How can I parse a text file in Python and filter data based on conditions?

How can I parse a text file in Python** and perform the following tasks? I have a text file (.txt) that looks like this:

Date, Day, Sect, 1, 2, 3
1, Sun, 1-1, 123, 345, 678
2, Mon, 2-2, 234, 585, 282
3, Tue, 2-2, 231, 232, 686

Here are my goals:

  1. Read the text file by line as a separate element in a list and split each line by commas, while removing unnecessary newline characters (\n).

  2. Set the first row (Date, Day, Sect, 1, 2, 3) as the dictionary keys and the subsequent rows as their corresponding values in a dictionary. However, the code I have currently:

file = open('abc.txt', mode='r', encoding='utf-8-sig')
lines = file.readlines()
file.close()
my_dict = {}
my_list = []
for line in lines:
    line = line.split(',')
    line = [i.strip() for i in line]

Has two issues:

  • The first row should also be set as a dictionary.
  • When I add the dictionary to the list with my_list.append(my_dict), only the last row is saved, not all the rows.
  1. Create a list that includes the dictionary as elements.

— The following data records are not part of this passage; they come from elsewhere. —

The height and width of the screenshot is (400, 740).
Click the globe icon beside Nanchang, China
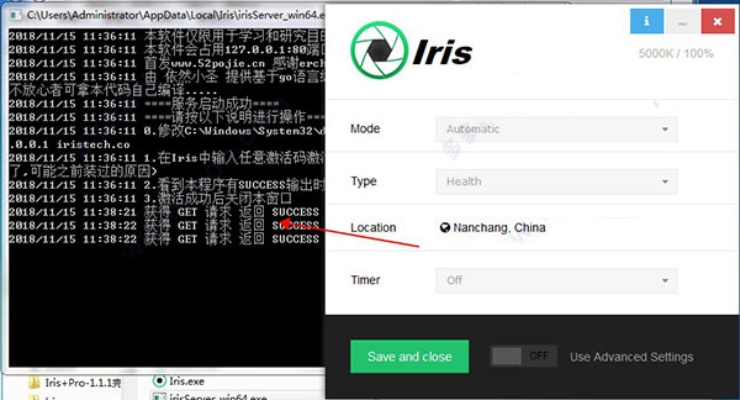click(444, 228)
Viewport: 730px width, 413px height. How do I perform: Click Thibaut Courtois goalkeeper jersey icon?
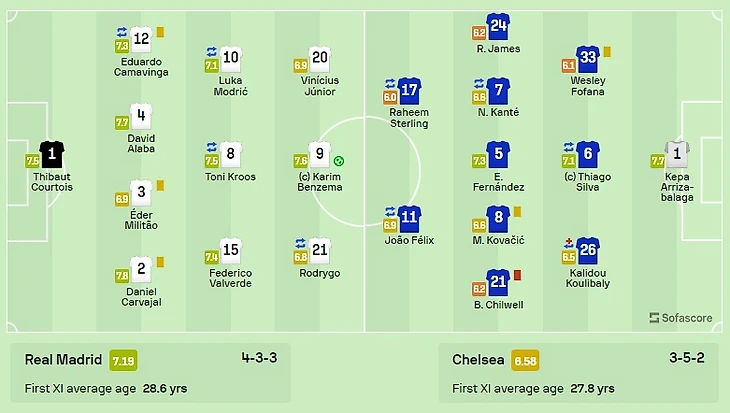point(52,153)
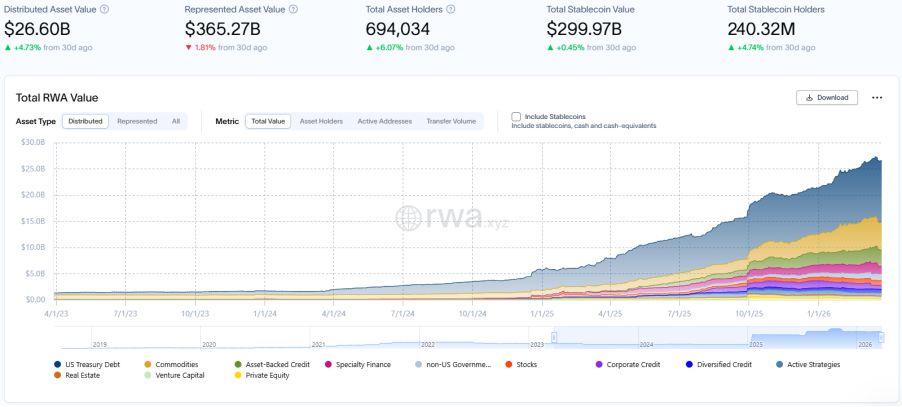The image size is (902, 407).
Task: Click the Commodities legend dot
Action: tap(148, 364)
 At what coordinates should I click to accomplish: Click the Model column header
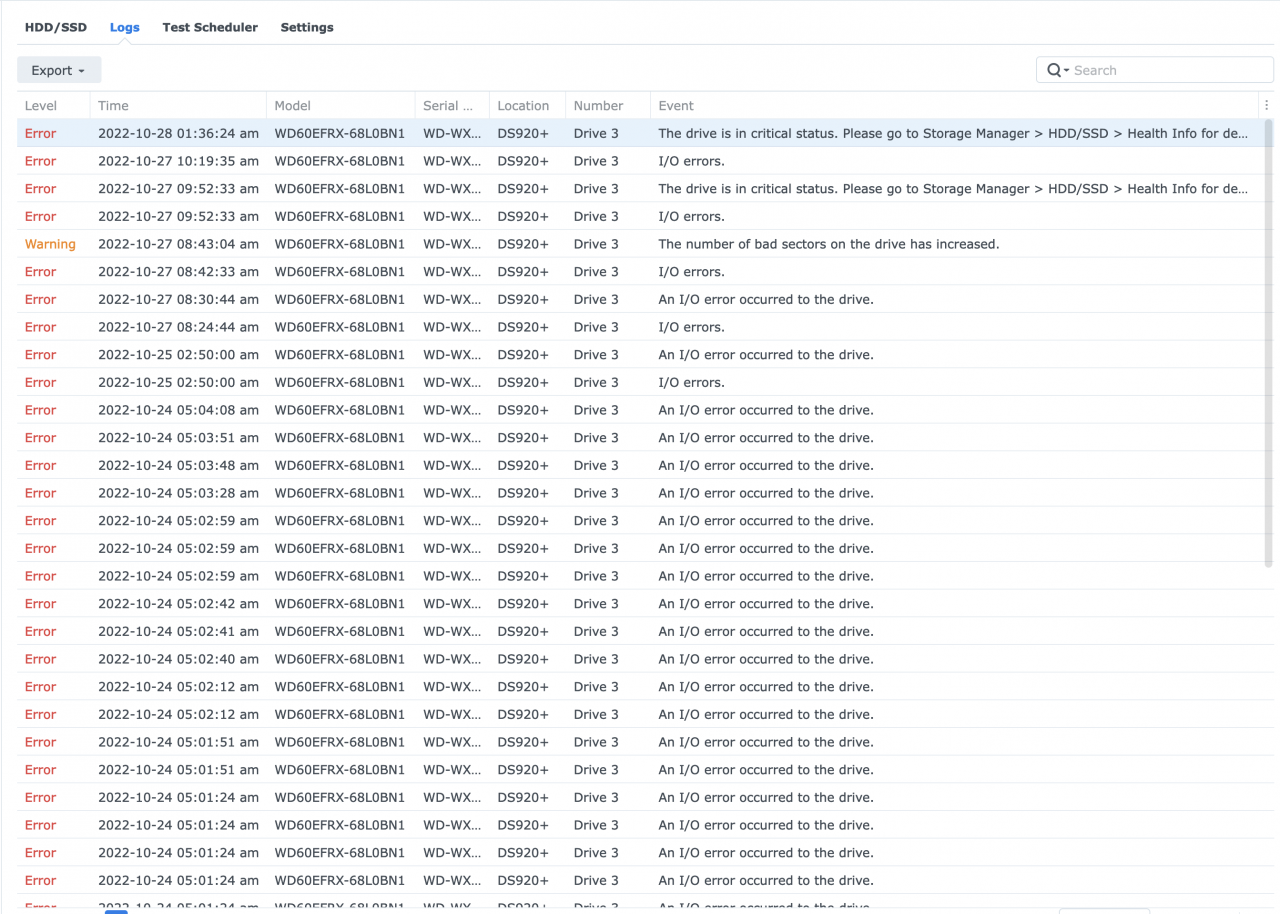(293, 105)
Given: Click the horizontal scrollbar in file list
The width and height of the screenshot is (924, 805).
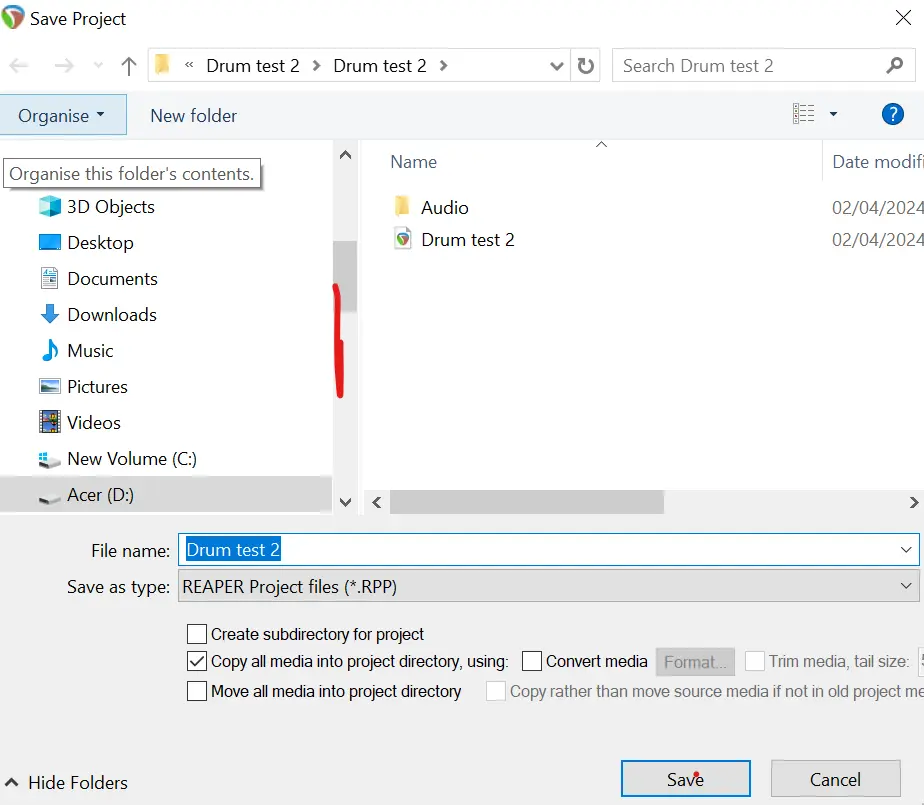Looking at the screenshot, I should click(x=526, y=502).
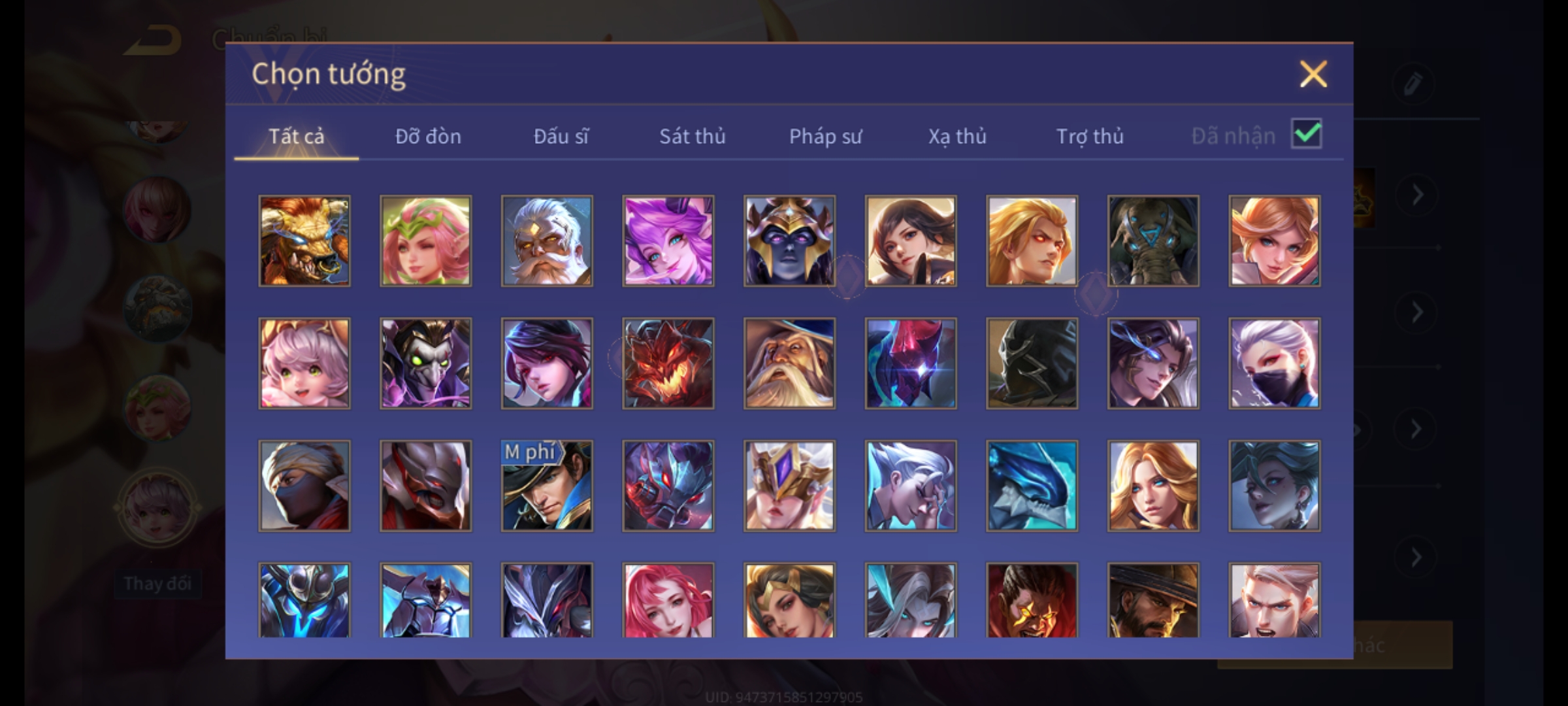Pick the wizard with pointed hat hero

click(x=789, y=363)
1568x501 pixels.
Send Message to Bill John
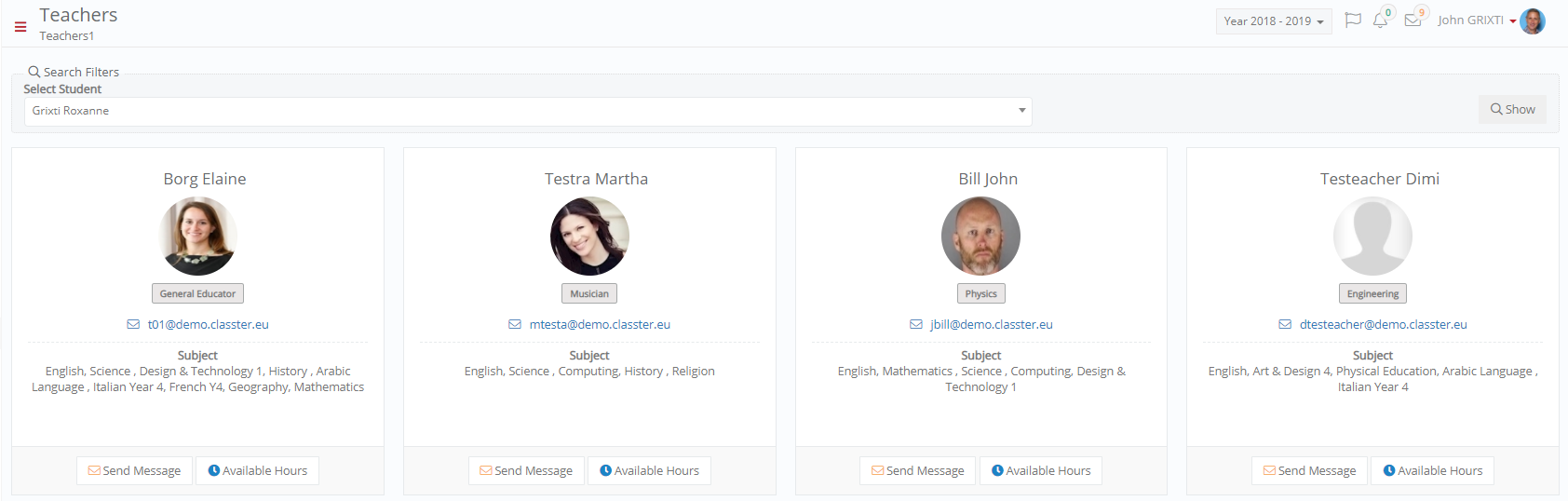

  2. After creating the list of dictionaries, I want to subset the elements based on specific conditions. For example, I want to select the elements where the Sect is 2-2. The expected result would look like this:

[{'Date': '2', 'Day': 'Mon', 'Sect': '2-2', '1': '234', '2': '585', '3': '282'},
 {'Date': '3', 'Day': 'Tue', 'Sect': '2-2', '1': '231', '2': '232', '3': '686'}]

Can someone help me achieve this using parse text file Python?

I’ve been working with text data for a while, and one of the most straightforward ways to parse a file is using the csv module. It’s built into Python, lightweight, and perfect for handling structured text files like CSVs.

Here’s how you can do it:

import csv

my_list = []
with open('abc.txt', mode='r', encoding='utf-8-sig') as file:
    reader = csv.reader(file)
    headers = next(reader)  # Extract the first row as headers
    for row in reader:
        my_dict = dict(zip(headers, row))  # Combine headers with row values
        my_list.append(my_dict)

# Filter rows where Sect is '2-2'
filtered_list = [d for d in my_list if d['Sect'] == '2-2']
print(filtered_list)

How it works: The csv.reader() reads the file line by line. The first row is treated as headers, and each subsequent row is combined with those headers using zip(). The result is a list of dictionaries that you can easily filter. Simple and effective!

Building on what Ambika mentioned, if you want full control over parsing without relying on the csv module, you can manually handle the text file line by line. It gives you more flexibility when the file isn’t in a standard CSV format.

Here’s how you can do it:

my_list = []
with open('abc.txt', mode='r', encoding='utf-8-sig') as file:
    lines = file.readlines()
    headers = [header.strip() for header in lines[0].split(',')]  # Extract headers
    for line in lines[1:]:
        values = [value.strip() for value in line.split(',')]
        my_dict = dict(zip(headers, values))  # Combine headers with values
        my_list.append(my_dict)

# Filter rows where Sect is '2-2'
filtered_list = [d for d in my_list if d['Sect'] == '2-2']
print(filtered_list)

How it works: The first line is split to extract headers, and each subsequent line is processed similarly. This approach is useful if your text file has irregular delimiters or spacing that requires extra cleanup. It’s a bit more manual, but the results match perfectly!

Let me take this a step further. If you’re dealing with large datasets or need advanced operations, the pandas library is your best friend. It’s fast, efficient, and handles CSV-like data effortlessly.

Here’s how you can do it:

import pandas as pd

# Read the CSV data into a pandas DataFrame
df = pd.read_csv('abc.txt', encoding='utf-8-sig')

# Convert the DataFrame to a list of dictionaries
my_list = df.to_dict(orient='records')

# Filter rows where Sect is '2-2'
filtered_list = [d for d in my_list if d['Sect'] == '2-2']
print(filtered_list)

How it works: pandas.read_csv() reads the file into a DataFrame, which is a highly optimized structure for handling tabular data. Converting it to a list of dictionaries using to_dict() gives you the same flexibility as earlier approaches, but with the added power of pandas for more complex operations. It’s my go-to for parsing and filtering!